Secondly, we fellowship is with one another (Acts 2:42; Hebrews 10:25; 1 John 1:3,7-9). It sounds silly to say it, but the second focus of coming together is to be with one another and “stir one another to love and good works” (Hebrews 10:24-25). The focus of gathering is the well-being and growth of the others, placing the needs of others above their own (Philippians 2:3-4). An enlightening study is to search through the New Testament and take note of the many instructions to “one another” and “each other” as it gives a healthy perspective of the practice of early Christian fellowship that characterized by love for one another. The complete list of “one another” –instructions is long, but the essentials in my view for every meeting is to “encourage each other” one another (1 Thessalonians 4:18, 5:11) and “build each other up” (Hebrews 3:13) in our walk with Christ, to support and care for each other (Galatians 6:2; 2 Corinthians 13:11; 1 Corinthians 12:25-26) through struggles and hardships, to correct and warn one another of harmful attitudes and sinful behaviour (Romans 15:14; Colossians 3:16) as we hold one another accountable before Christ.
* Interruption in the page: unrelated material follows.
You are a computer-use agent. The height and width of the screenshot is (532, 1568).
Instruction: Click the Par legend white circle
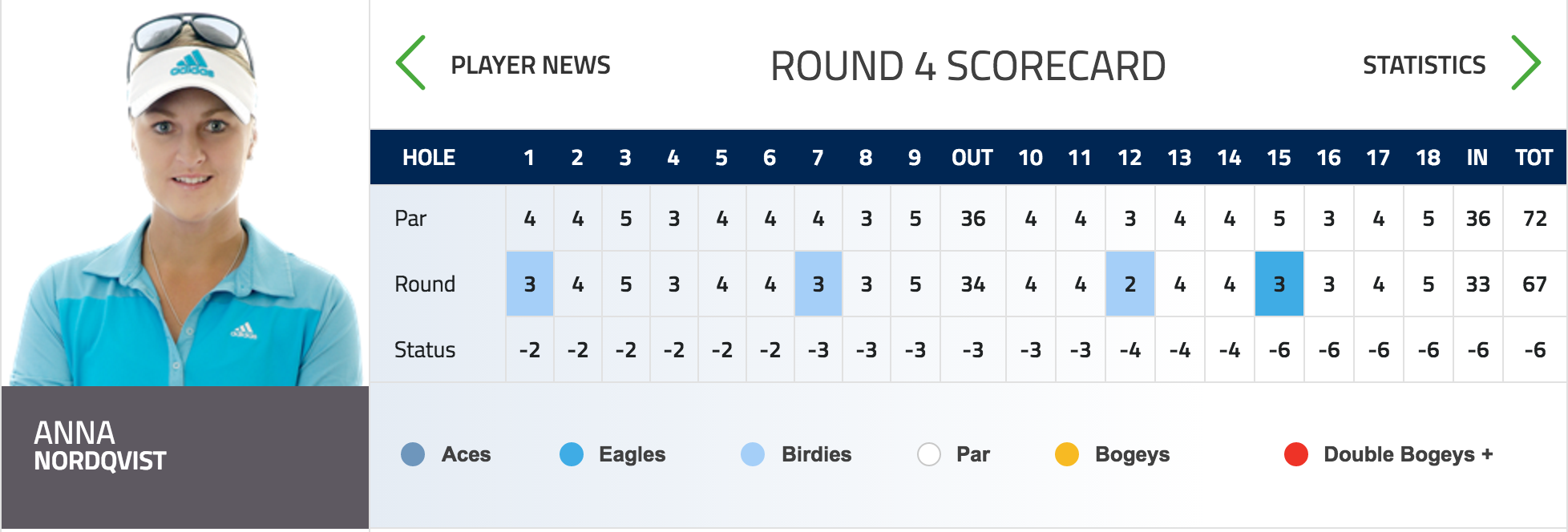tap(928, 454)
Thirdly, we fellowship in Word the Scriptures are the basis of our conversation and reflection whether in instruction (Romans 15:14; 2 Timothy 2:2) or edification and correction (Ephesians 5:19; Colossians 3:16) the Biblical Text is the basis of our communion. Too often our conversation centers on our opinions, resulting in worldly advice or cheap Hall-Mark card encouragement. In Christian fellowship the Bible is central. We gather around the word of God as we seek God and his will for our lives, remembering the words of Peter to our Lord: “Lord, you alone have the words of life” (John 6:68).
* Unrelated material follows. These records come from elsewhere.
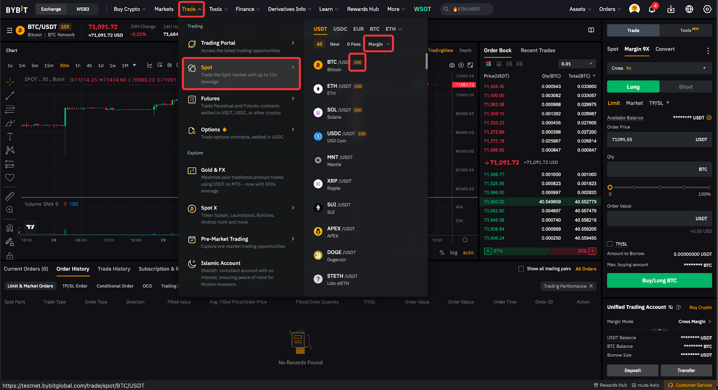Screen dimensions: 718x390
Task: Open the notifications bell icon
Action: click(x=652, y=9)
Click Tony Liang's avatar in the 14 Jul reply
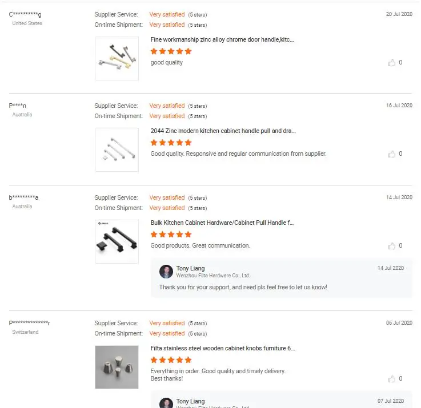The width and height of the screenshot is (421, 408). 166,272
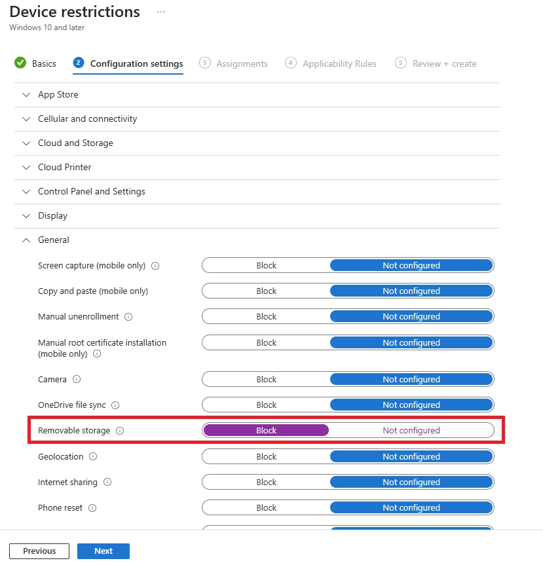
Task: Open the Screen capture info tooltip
Action: click(x=155, y=265)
Fourthly, we fellowship in Spirit (Philippians 2:1). As mentioned above our fellowship is not mere intellectual engagement or emotional interchange, but spirit-to-spirit ministry. We already “share in the Spirit” since we all immersed in the Spirit (1 Corinthians 12:12), and therefore our interaction should be spiritual. This includes prayerful waiting on the direction of the Spirit for empowered ministry as we “serve one another with the gifts each one has received” (1 Peter 4:10; 1 Corinthians 12:6-11). We must remind ourselves to stop and listen to the promptings of the Spirit, and in faith obey. Our fellowship is in the Holy Spirit.
Lastly, we fellowship in Gospel (Philippians 1:5, 7 27). Objectively this means we have become “partakers of the gospel” (Ephesians 3:6) – those who have received and hold on to the promise of redemption in Christ’s substation and grace. When we come together this is evident as we testify of our experience of Christ’s continual saving work in us. But to “fellowship in the gospel” (Philippians 1:5) also means to partner with one another in the work of the gospel – the spreading of the good news of God’s reign and Christ’s saving work. We fellowship as we take hands, or “yoke together”, to work diligently and strategically in sharing the gospel and showing God’s love with those close and those far away.
Thus Christian fellowship is centered in our worship of God and overflows to our communion with one another. This fellowship is centered in the Word and directed by the Spirit and results in partnership in spreading the gospel of Christ. Christian fellowship fails when its aim is mere intellectual enlightenment or emotional support; the goal of Christian fellowship is the discovery of God and his truth followed by a conviction and transparent confession of who I am, so that God through his grace may do his transforming work in me, within and through this loving community.